Titre Les gauches alternatives en France, du bouillonnement des années 1968 aux recompositions de la fin de siècle
Auteur Philippe Buton, Sébastien Repaire, Isabelle Sommier
Mir@bel Revue Revue historique
Numéro no 684, 2017/4
Page 843-854
Résumé Cet article introductif au dossier « Les gauches alternatives en France, du bouillonnement des années 1968 aux recompositions de la fin de siècle », questionne la catégorie de « gauche alternative » et cherche à montrer sa cohérence historique. Désignant l'ensemble des sensibilités politiques qui prônent une rupture avec le système capitaliste tout en procédant à la critique plus ou moins radicale de la gauche institutionnelle, la notion inclut celle de New Left, utilisée à partir du début des années 1960 pour qualifier aussi bien des tendances politiques issues de la gauche institutionnelle que les multiples groupes d'extrême gauche qui se développent au même moment, mais elle la dépasse en intégrant la mouvance libertaire ainsi que toute une série d'expérimentations politiques qui font suite au moment 68 (féminisme, mouvement LGBT, écologisme, puis plus tard altermondialisme, etc.).
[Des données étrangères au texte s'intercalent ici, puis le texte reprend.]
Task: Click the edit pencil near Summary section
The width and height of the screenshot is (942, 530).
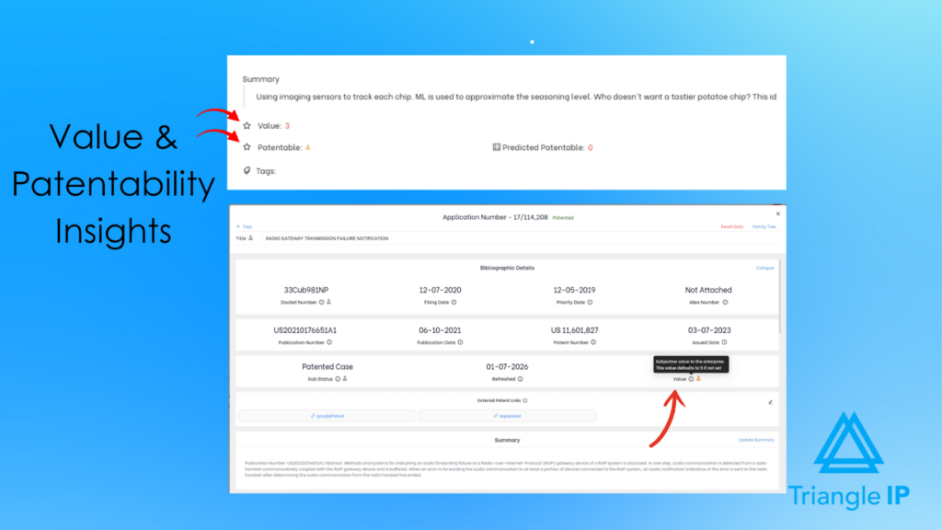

Ces différents mouvements apparaissent donc hétéroclites : si leur objectif commun est bien de changer la vie, la temporalité et les modalités de cette volonté varient de l'un à l'autre. Une question, cependant, apparaît fédératrice, à savoir la nécessité, pour toutes ces familles politiques, de se positionner par rapport au Parti communiste, qu'il s'agisse de le rejeter, de le concurrencer ou de collaborer avec lui, tant la culture communiste est prégnante dans la France des années 1970 et même au-delà. Dès lors, l'histoire des gauches alternatives embrasse celle de toute une partie de la gauche française entre le moment 1968 et notre passé le plus proche.
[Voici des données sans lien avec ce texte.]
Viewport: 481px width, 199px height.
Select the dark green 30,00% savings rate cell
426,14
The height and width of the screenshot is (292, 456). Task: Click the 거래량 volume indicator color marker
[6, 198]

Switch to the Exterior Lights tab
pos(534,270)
Source : Éditeur (via Cairn.info)
Résumé anglais This introductory article to the topic “The alternative Lefts in France: from the 1968 whirlwind to reconfiguration at the end of the century” examines the “alternative Left” category and seeks to demonstrate its historical coherence. This concept encompasses all political currents that advocate for a break with capitalism while being at the same time critical of the institutional Left to varying degrees. It includes the “New Left,” a term ascribed from the early 1960s onward both to currents arising from the institutional Left and to various far-left groups which emerged at that time. However, this concept is broader as it also includes anarchism and other post-68 political experiments (feminism, LGBT groups, environmentalism and later alter-globalization, etc.). These various groups are therefore heterogeneous: although their shared objective is “to change life”, their temporality and modus operandi vary from one to another. Nevertheless, with communist culture so present in France in the 1970s and even beyond, one common question for these political families was how to position themselves in relation to the French Communist Party, be it through rejection, competition or collaboration. Consequently, the history of the alternative Lefts encompasses the history of a wide portion of the French Left between 1968 and our most recent past.